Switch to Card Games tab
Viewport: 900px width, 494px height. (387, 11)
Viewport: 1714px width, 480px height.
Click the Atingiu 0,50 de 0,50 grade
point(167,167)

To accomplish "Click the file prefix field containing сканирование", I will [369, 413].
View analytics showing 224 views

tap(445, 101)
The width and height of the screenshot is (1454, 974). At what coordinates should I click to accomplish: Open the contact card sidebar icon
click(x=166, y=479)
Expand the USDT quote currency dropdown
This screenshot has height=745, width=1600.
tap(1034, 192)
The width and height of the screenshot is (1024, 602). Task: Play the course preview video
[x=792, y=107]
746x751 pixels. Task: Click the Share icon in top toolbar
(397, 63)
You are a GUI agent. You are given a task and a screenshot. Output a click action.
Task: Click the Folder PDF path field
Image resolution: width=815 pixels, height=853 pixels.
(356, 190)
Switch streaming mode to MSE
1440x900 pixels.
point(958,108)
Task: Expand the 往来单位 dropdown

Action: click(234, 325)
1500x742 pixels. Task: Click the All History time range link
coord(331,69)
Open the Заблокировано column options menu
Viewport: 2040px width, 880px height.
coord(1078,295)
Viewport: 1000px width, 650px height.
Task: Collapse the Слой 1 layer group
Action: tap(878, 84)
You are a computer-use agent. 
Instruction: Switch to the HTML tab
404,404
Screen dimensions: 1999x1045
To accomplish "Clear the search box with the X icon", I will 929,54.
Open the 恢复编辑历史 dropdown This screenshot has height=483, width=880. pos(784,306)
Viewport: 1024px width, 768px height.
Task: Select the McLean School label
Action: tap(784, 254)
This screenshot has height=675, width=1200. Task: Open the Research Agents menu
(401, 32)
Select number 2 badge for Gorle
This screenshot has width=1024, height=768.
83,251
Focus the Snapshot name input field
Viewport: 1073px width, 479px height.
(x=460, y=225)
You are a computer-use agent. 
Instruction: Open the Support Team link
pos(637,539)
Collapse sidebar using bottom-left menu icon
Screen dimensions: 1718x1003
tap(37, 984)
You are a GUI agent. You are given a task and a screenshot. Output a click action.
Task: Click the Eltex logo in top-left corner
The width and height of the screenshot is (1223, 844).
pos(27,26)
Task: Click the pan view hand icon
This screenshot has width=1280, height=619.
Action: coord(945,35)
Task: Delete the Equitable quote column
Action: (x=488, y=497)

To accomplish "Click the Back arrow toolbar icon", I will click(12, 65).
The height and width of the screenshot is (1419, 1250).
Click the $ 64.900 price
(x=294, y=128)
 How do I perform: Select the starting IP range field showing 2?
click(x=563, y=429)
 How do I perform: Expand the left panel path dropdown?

**Task statement:** The reply should contain all of the entries exactly as shown above.

**Exercise result:**
Switch to Card Games tab
Viewport: 900px width, 494px height. (387, 11)
Viewport: 1714px width, 480px height.
Click the Atingiu 0,50 de 0,50 grade
point(167,167)

To accomplish "Click the file prefix field containing сканирование", I will [369, 413].
View analytics showing 224 views

tap(445, 101)
The width and height of the screenshot is (1454, 974). At what coordinates should I click to accomplish: Open the contact card sidebar icon
click(x=166, y=479)
Expand the USDT quote currency dropdown
This screenshot has height=745, width=1600.
tap(1034, 192)
The width and height of the screenshot is (1024, 602). Task: Play the course preview video
[x=792, y=107]
746x751 pixels. Task: Click the Share icon in top toolbar
(397, 63)
You are a GUI agent. You are given a task and a screenshot. Output a click action.
Task: Click the Folder PDF path field
Image resolution: width=815 pixels, height=853 pixels.
(356, 190)
Switch streaming mode to MSE
1440x900 pixels.
point(958,108)
Task: Expand the 往来单位 dropdown

Action: click(234, 325)
1500x742 pixels. Task: Click the All History time range link
coord(331,69)
Open the Заблокировано column options menu
Viewport: 2040px width, 880px height.
coord(1078,295)
Viewport: 1000px width, 650px height.
Task: Collapse the Слой 1 layer group
Action: tap(878, 84)
You are a computer-use agent. 
Instruction: Switch to the HTML tab
404,404
Screen dimensions: 1999x1045
To accomplish "Clear the search box with the X icon", I will 929,54.
Open the 恢复编辑历史 dropdown This screenshot has height=483, width=880. pos(784,306)
Viewport: 1024px width, 768px height.
Task: Select the McLean School label
Action: tap(784, 254)
This screenshot has height=675, width=1200. Task: Open the Research Agents menu
(401, 32)
Select number 2 badge for Gorle
This screenshot has width=1024, height=768.
83,251
Focus the Snapshot name input field
Viewport: 1073px width, 479px height.
(x=460, y=225)
You are a computer-use agent. 
Instruction: Open the Support Team link
pos(637,539)
Collapse sidebar using bottom-left menu icon
Screen dimensions: 1718x1003
tap(37, 984)
You are a GUI agent. You are given a task and a screenshot. Output a click action.
Task: Click the Eltex logo in top-left corner
The width and height of the screenshot is (1223, 844).
pos(27,26)
Task: Click the pan view hand icon
This screenshot has width=1280, height=619.
Action: coord(945,35)
Task: Delete the Equitable quote column
Action: (x=488, y=497)

To accomplish "Click the Back arrow toolbar icon", I will click(12, 65).
The height and width of the screenshot is (1419, 1250).
Click the $ 64.900 price
(x=294, y=128)
 How do I perform: Select the starting IP range field showing 2?
click(x=563, y=429)
 How do I perform: Expand the left panel path dropdown?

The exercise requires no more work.